**Do this**
In the blog post below about writing a book with Maven, recast the paragraph that begins "We use DocBook" as a short bulleted list that keeps its main facts.

Writing a Book with Maven: Part I


April 14, 2008 By Tim O'Brien

DISCLAIMER: In this post, I express my own, somewhat controversial, views about Doxia and APT. These are solely my own views and you should not assume that they represent an official statement from Sonatype.

This Maven Book is created using Maven. Everything you see is produced using Springer’s plugin: http://code.google.com/p/docbkx-tools/
– I don’t pass in all of the configuration variables via the
pom.xml. We have two stylesheets html_chunk.xsl and xslfo.xsl which
help us print out a nice looking PDF and web site from the book. In the next part of this series, next week, I’m going to start blogging about the Maven project we use to manage the book. By next week, I’m going to try to have a Maven archetype ready for people who want to produce a book with Maven. I might even put a chapter in the book about using Maven to create a book (recursion). Ultimately, I’d like to help start a few projects that will make it easier for people to write books using the same technologies we use to publish this book. We need to get more developers writing good content, there are too many technical books being written by people who haven’t had a day of real coding experience.

DocBook, WTF?

We use DocBook. The original idea was to use APT, but once I started working on the book, I insisted on DocBook to the surprise of many people involved with the effort. In this post, I explain why I think DocBook is the best choice for writing a book.

**Recorded information**
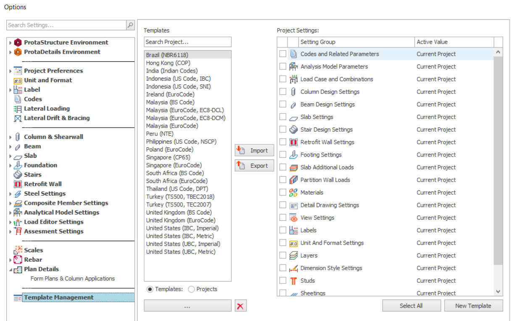Expand the Column & Shearwall node

11,137
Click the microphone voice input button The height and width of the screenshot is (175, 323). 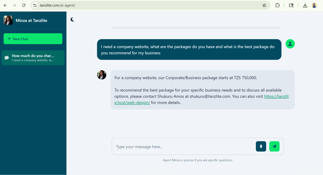261,146
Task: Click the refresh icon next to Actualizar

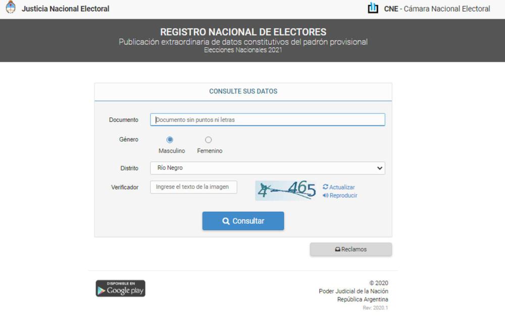Action: tap(325, 187)
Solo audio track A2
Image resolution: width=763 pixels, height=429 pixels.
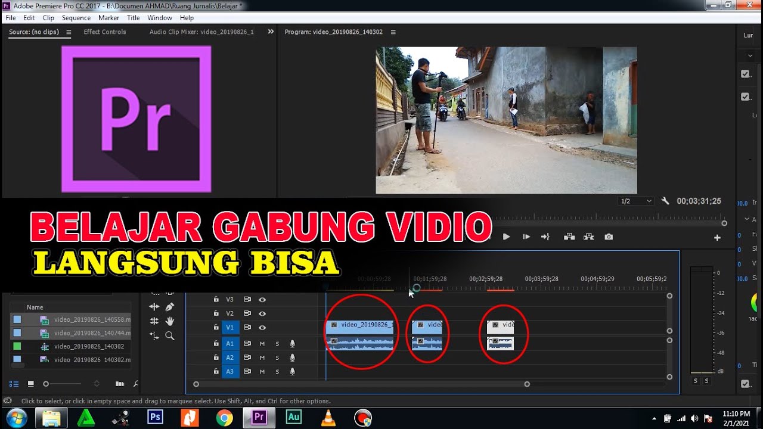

**Full output**
- The book is written in DocBook.
- APT was the original plan, but once work on the book began, the author insisted on DocBook, which surprised many people involved.
- The post explains why the author considers DocBook the best choice for writing a book.